TEXT SHOWN ::
===============

4. Conclusion and Outlook

While sulfonium salts have been widely‐used in organic synthesis over the years, new ways of exploiting their reactivity and activation modes have led to them emerging as next generation coupling partners in a range of metal‐catalyzed and metal‐free processes.

Although sulfonium salt EDA complexes were known, only within the last two years has their full potential begun to be explored. However, many areas of sulfonium salt EDA complex chemistry remain undeveloped. For example, an outstanding feature of sulfonium salt chemistry is the efficient and selective methods available for their formation from unsaturated species. If this ease of access could be further developed and translated to other feedstocks, it would reduce the reliance on prefunctionalized partners that currently underpins known EDA complex chemistry. Additional challenges for the future include; extending the range of donors in sulfonium salt EDA complex chemistry; further engineering the sulfur‐containing units in sulfonium salt acceptors; rationally designing the donor and sulfur‐containing unit to suit a particular proposed transformation; using computational chemistry to understand the nature of sulfonium salt EDA complex chemistry and expedite process development, and finally; rendering the processes catalytic in the sulfur‐containing unit and thus further improving the sustainability of synthesis using sulfonium salt EDA complex chemistry.

===============

DATA EXCERPTS ::
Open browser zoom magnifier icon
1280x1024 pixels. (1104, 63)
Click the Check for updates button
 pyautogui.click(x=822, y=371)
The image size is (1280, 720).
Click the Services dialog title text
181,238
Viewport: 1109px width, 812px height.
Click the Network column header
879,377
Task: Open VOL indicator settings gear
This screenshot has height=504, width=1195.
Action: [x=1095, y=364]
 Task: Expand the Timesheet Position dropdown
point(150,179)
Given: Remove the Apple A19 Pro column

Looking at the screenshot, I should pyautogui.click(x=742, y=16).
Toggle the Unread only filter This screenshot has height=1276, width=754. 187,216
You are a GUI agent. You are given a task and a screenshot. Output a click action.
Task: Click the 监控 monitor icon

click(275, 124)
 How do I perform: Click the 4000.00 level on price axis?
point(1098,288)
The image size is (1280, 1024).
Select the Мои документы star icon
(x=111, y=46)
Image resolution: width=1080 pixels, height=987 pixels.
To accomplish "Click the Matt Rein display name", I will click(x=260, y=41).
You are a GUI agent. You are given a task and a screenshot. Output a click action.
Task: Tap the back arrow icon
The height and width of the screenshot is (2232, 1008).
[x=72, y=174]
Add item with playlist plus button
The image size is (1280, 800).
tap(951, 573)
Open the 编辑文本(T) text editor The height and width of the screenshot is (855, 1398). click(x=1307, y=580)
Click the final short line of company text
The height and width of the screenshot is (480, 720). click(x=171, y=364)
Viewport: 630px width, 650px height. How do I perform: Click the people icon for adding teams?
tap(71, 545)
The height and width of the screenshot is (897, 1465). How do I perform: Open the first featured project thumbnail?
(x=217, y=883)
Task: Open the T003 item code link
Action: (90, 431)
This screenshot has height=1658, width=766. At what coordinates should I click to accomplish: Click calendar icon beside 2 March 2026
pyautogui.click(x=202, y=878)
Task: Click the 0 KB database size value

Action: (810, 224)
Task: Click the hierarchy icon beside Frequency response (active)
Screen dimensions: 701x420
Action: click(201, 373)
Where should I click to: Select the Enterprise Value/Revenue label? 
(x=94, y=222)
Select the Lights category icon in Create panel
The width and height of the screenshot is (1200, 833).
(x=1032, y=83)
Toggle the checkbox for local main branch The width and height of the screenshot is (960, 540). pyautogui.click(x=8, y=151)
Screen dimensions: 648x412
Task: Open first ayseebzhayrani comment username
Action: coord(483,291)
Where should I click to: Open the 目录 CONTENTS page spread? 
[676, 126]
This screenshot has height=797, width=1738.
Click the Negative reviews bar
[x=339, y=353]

===============

BRIEF 1 :: Rewrite the sulfonium salt conclusion from "4. Conclusion and" to "and metal‐free processes.", swapping "coupling partners" for "reaction partners".
BRIEF 2 :: According to the sulfonium salt conclusion, when did the full potential of sulfonium salt EDA complexes begin to be explored?
BRIEF 3 :: Pick up the sulfonium salt conclusion after its last sentence and carry it on.

EXERCISE RESPONSE 1 ::
4. Conclusion and Outlook

While sulfonium salts have been widely‐used in organic synthesis over the years, new ways of exploiting their reactivity and activation modes have led to them emerging as next generation reaction partners in a range of metal‐catalyzed and metal‐free processes.

EXERCISE RESPONSE 2 :: Only within the last two years.

EXERCISE RESPONSE 3 ::
In summary, sulfonium salts appear tailor‐made for exploitation in EDA complex‐mediated chemistry; their accessibility, stability, and high tuneability promises a versatility that will lend itself to the future development of general processes of broad synthetic scope.

Conflict of interest

The authors declare no conflict of interest.

Biographical Information

Leendert van Dalsen obtained his B.A. in Chemistry from Trinity College Dublin in 2019, carrying out a final year research project on azide mediated γ‐lactam synthesis. In 2021, he joined the group of Prof. David J. Procter for his Ph.D. studies. His current research endeavours are focussed on the development and application of sulfonium salts.

Biographical Information

Rachel E. Brown received her M.Chem. degree at the University of York in 2021, carrying out a final year research project in the diastereoselective synthesis of trans‐β‐aryl 5‐membered cyclic sulfoximines. In 2021, she joined the group of Prof. David J. Procter for her Ph.D. studies funded by the EPSRC and AstraZeneca. Her research aims to develop cross‐coupling reactions involving sulfonium salts.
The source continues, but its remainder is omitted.